EDUCAÇÃO, SOCIEDADE E DEFICIÊNCIA

educação diferente

EDUCAÇÃO, SOCIEDADE E DEFICIÊNCIA

A braços com a Loucura. Ou melhor... Ensaiando

LXI

Os alunos saíam para a rua contentes... Dobrando as paredes enfadonhas do velho colégio e enchendo a cidade acinzentada pelo tempo... Com um pouco mais de cor... Afinal era dia de passeio...

Uma vez mais... Seguiam rumo ao parque... Desta vez... Esperava-os um dia inteiro de desporto... Piquenique e muita brincadeira...

Organizados... Desciam a rua... Com estrutura e ânimo... Distribuindo-se na arquitectura fastidiosa da vida e contaminando-a com alento e energia...

- Bom dia! – Dizia repetidamente Ramos às pessoas que com ele se cruzavam... De forma insistente... Teimando em integrar-se... Impingindo-se aos demais transeuntes com educação e alegria...

Virgílio... Luís e Carlos... Seguiam o professor que liderava o grupo... Aliás... Como sempre... Cada vez mais adultos e responsáveis...

João acompanhava Sónia... Que fazia questão... De chamar a atenção de Pedro... Sempre absorvente e cativante...

Patrícia e Rosa auxiliavam os mais novos e limitados... Cada vez mais crescidas e profissionais... Desempenhando as suas funções com brio e com solidariedade... Camaradagem e cooperação...

Fábio e Raquel caminhavam agarrados... Eternamente apaixonados e unos... Filipe segurava o seu enorme lápis amarelo com uma mão e dava a outra a Cristina... Carrapito emparelhava com Bebé e com Pedro... O boneco... Cada vez mais velho e usado...

Martinha... Júlia e Carla... Dividiam-se pelo meio do grupo... Enquanto as restantes colegas... Marchavam mais atrás...

As regras instituídas com o tempo... Pareciam surtir efeito... Isto porque... Havia maior postura... Disciplina e até civilidade... Exemplo disso... Aconteceu quando o docente gritou:

- Atenção!...

- Todos para o passeio! – Apregoaram em coro... Alunos... Técnicos e auxiliares... Completando o aviso... Tantas vezes dito e redito...

Seguiu-se uma agigantada e colectiva gargalhada...

No grupo dos alunos multideficientes... As cadeiras seguiam e Rúben parecia mais tranquilo e em paz consigo... Desfrutando do ar daquela cidade... Com maior empatia e naturalidade...

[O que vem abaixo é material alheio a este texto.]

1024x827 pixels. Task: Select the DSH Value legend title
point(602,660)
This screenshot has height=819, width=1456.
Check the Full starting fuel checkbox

Nesse momento... Pedro olhou a auxiliar da sala... Mais terna e atenta... Quem sabe... Se mais em paz consigo também...

Recordou-se de uma conversa que tivera com a educadora... Em que realçava as dificuldades e limitações do aluno... Ao contrário... O professor argumentou... Valorizando a juventude do miúdo e a sua persistência... Enfatizando... Que jamais baixaria os braços...

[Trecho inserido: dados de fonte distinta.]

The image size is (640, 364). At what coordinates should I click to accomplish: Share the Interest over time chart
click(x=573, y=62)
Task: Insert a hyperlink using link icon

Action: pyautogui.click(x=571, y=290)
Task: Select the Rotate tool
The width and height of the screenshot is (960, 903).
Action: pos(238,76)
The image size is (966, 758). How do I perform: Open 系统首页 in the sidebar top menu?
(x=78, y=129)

Ainda bem que não o fez... Ainda com os lentos e escassos progressos que conseguiu... Foram todos bons e importantes... Para ele e para os seus...

O docente considerava ser de extrema importância o esclarecimento... A partilha e a formação dos encarregados de educação... Professores... Técnicos e comunidade em geral...

Só assim... Haveria oportunidade de proporcionar às crianças e jovens com necessidades educativas especiais as condições e o estimulo adequado ao seu desenvolvimento global...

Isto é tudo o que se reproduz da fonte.